Рядом с ним то и дело проходили или пробегали люди, слышалась тревожная английская и французская речь, иногда переходящая в истеричные или яростные крики. Кое-кто, группами и по одиночке, просто сидел или лежал на песке, полностью утратив мысли и желание что-то делать. Такие уже мысленно похоронили себя, отдав свою судьбу на волю случая.
Откуда-то слабо громыхало, с воды протяжно заревел корабельный ревун..
Сидящий сбоку сержант Макговерн с перевязанной головой протяжно вздохнул и тоскливо выругался, глядя на то что творилось в округе.
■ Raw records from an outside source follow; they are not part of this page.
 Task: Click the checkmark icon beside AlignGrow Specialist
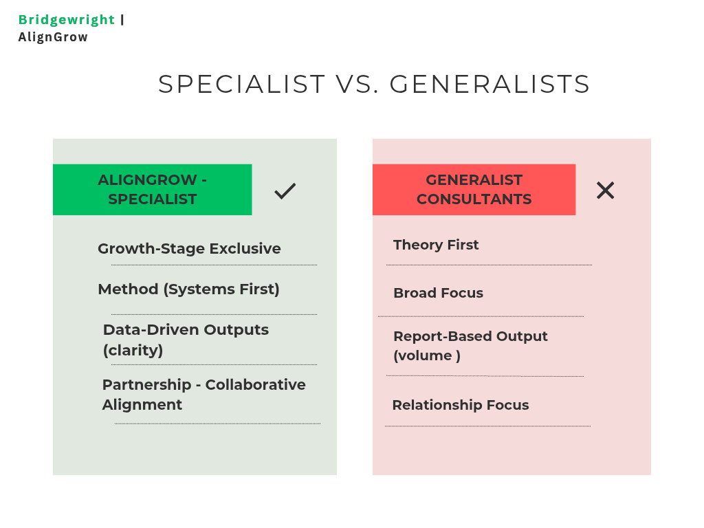[285, 191]
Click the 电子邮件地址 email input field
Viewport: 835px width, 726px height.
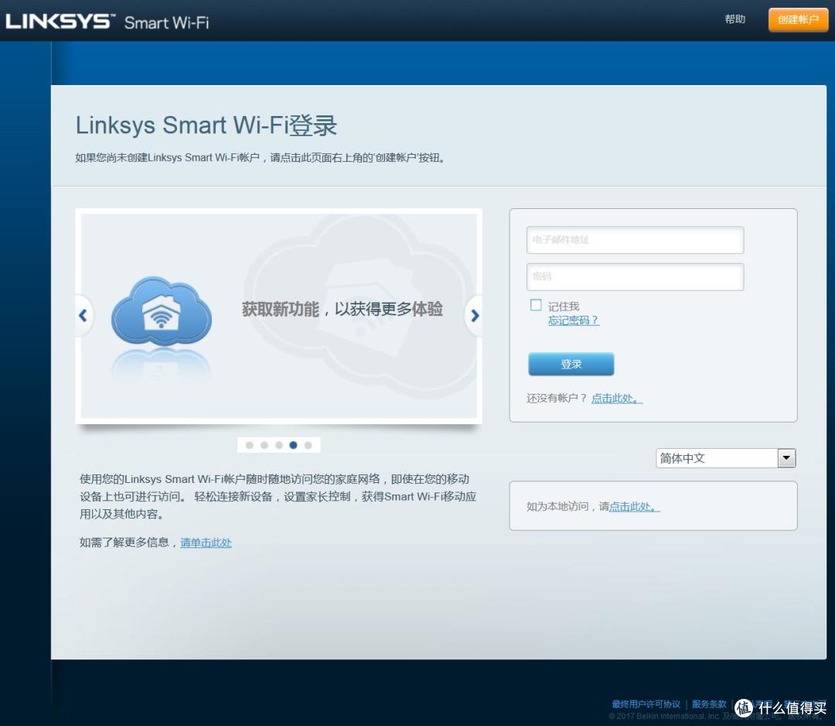pos(634,240)
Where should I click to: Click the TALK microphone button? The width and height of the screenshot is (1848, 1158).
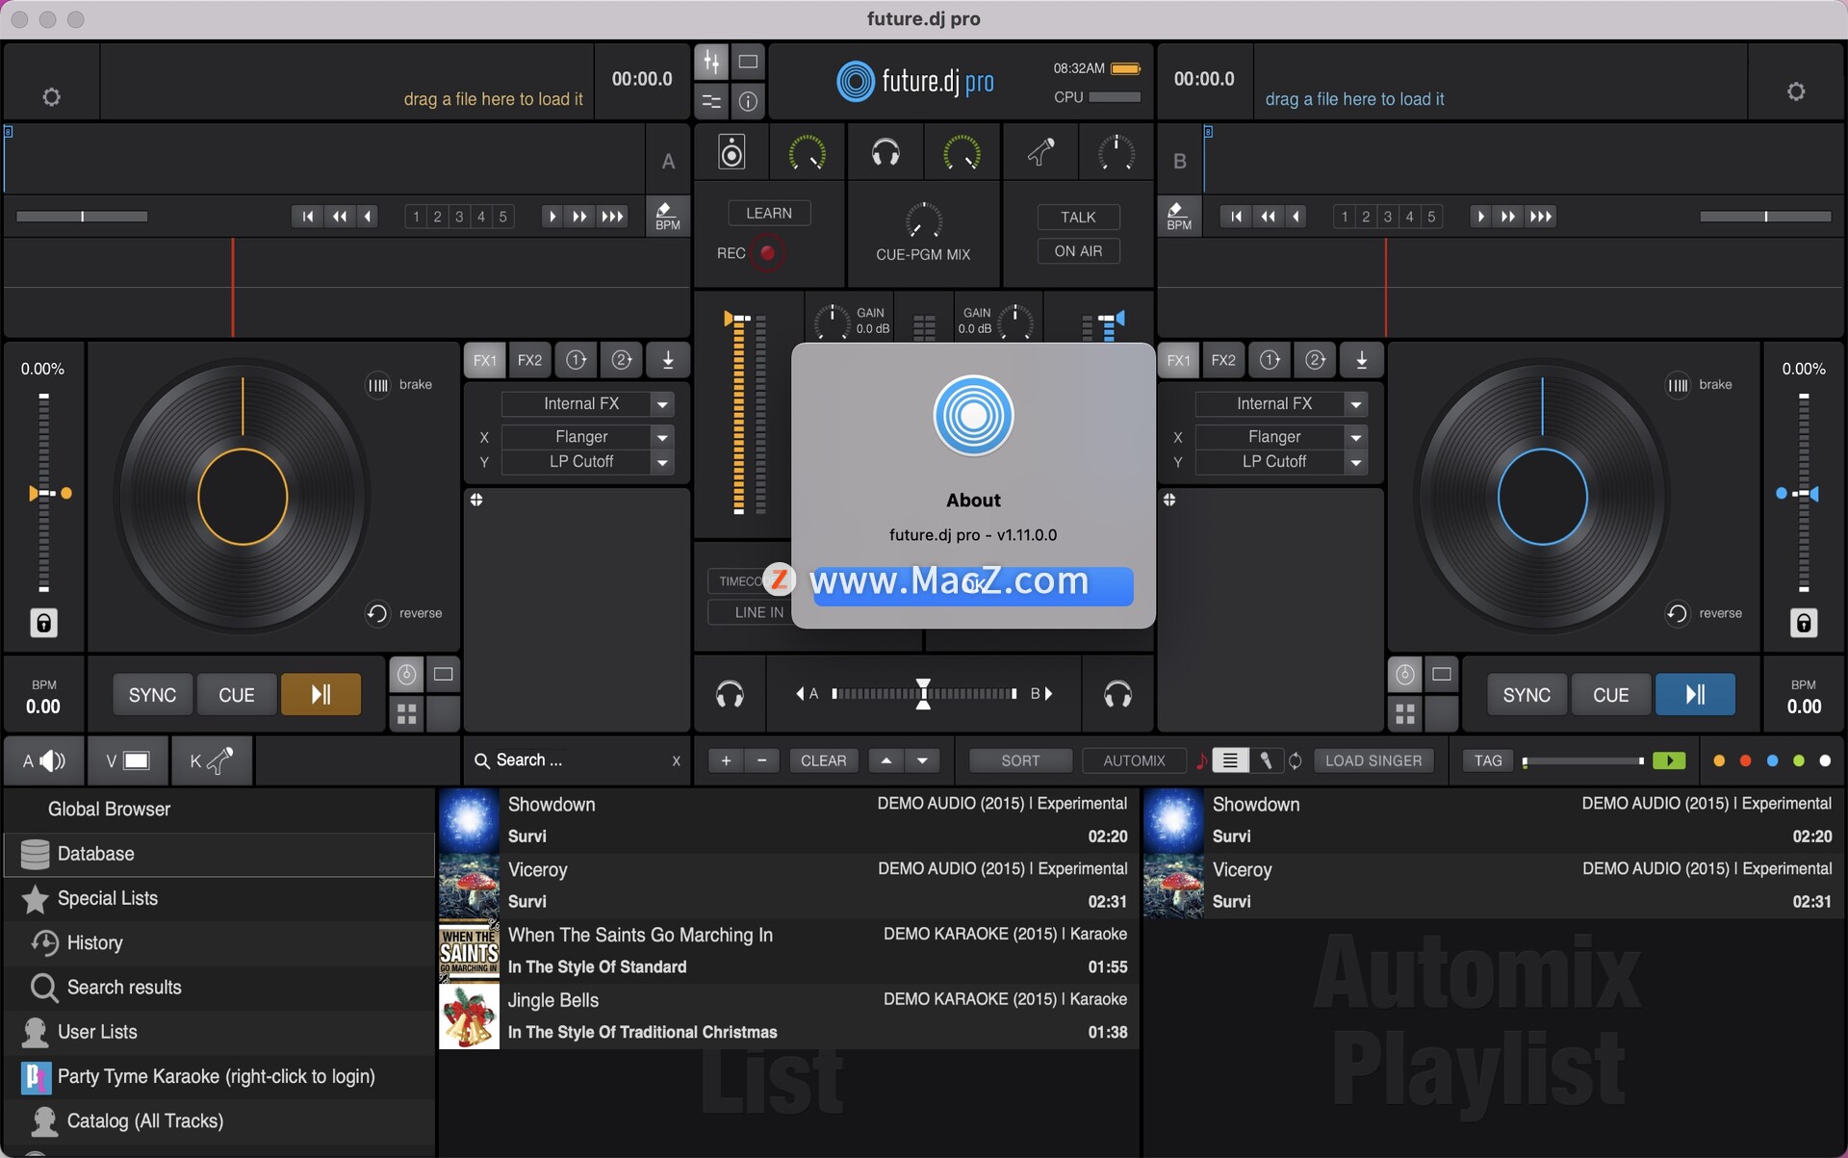1076,217
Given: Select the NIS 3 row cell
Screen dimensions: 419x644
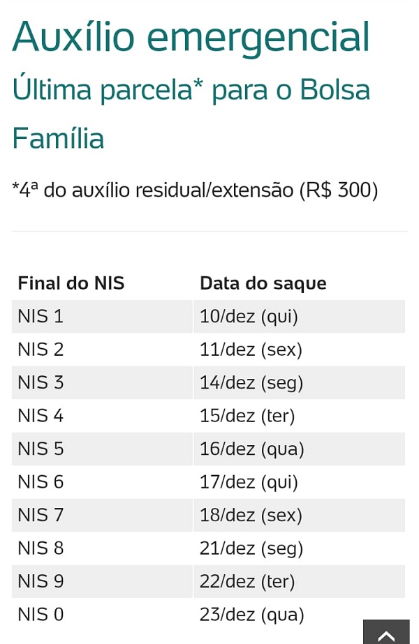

Остальные жалкие остатки его "отряда самоубийц", в том числе бельгийцы, хранили гробовое молчание. До этого момента Юджин ни разу не был на пляже, там куда так тянуло всех трусов и дезертиров экспедиционного корпуса, и теперь, едва ему стало получше, смотрел и диву давался тому дерьму которое открылось его глазам. Тьма ещё только сгущалась, поэтому трагедию окружённых можно было рассмотреть в деталях..
..Кучи брошенного в полном беспорядке снаряжения - каски, ремни, шинели, фляжки, пустые подсумки для патронов.. Оружие - винтовки, пулемёты, даже несколько пистолетов лежало на песке, забытые и никому не нужные. Десятки, может даже сотни стоящих как попало военных машин, некоторые разбитые или сгоревшие.. Часть из них солдаты загнали в воду, чтобы попытаться создать хотя бы подобие причала. На крыши вплотную стоящих грузовиков бросили доски, наспех скрепили их проволокой, и теперь там стояли цепочки отчаявшихся солдат, надеющихся что скоро очередь эвакуации дойдёт и до них. Солдаты военной полиции, узнаваемые по нарукавным повязкам, охрипли от ругани, стараясь внести в этот хаос какой-нибудь порядок.
То и дело в эти плотно сбитые густые колонны окружённых, надсадно крича или тихо уговаривая, пытались вклиниться санитары вместе с ранеными, лежавшими на носилках. Военные полицейские расталкивали людей, желая освободить им дорогу к подходившим судам и лодкам на дальнем конце импровизированного причала, но у них не всегда это получалось. Если некоторые солдаты, ещё не совсем потерявшие совесть, расступались и даже пытались помочь медикам и пострадавшим сослуживцам, то были и другие. Они наотрез отказывались пропускать раненых, сцеплялись друг с другом, не давая тем пройти, а если санитары вместе с военными полицейскими напирали слишком сильно, то просто сбрасывали тех в воду. Не помогали ни наставленное друг на друга оружие, ни резкие приказы некоторых офицеров, оставшихся вместе со своими подчинёнными. Люди, зубами вцепившиеся в последний шанс спастись от гибели или плена, просто шли в ва-банк. Их уже не пугал ни трибунал за отказ подчиниться старшему по званию, ни ствол револьвера или винтовки, смотревший им прямо в лицо. Они хотели выжить.. и выжить любой ценой, даже если для этого придётся пожертвовать своими ранеными товарищами. Страх и паника всецело правили бал в этом безумии, а человечность и сострадание стыдливо прятались внутри душ, не имея сил достучаться до разума большинства людей.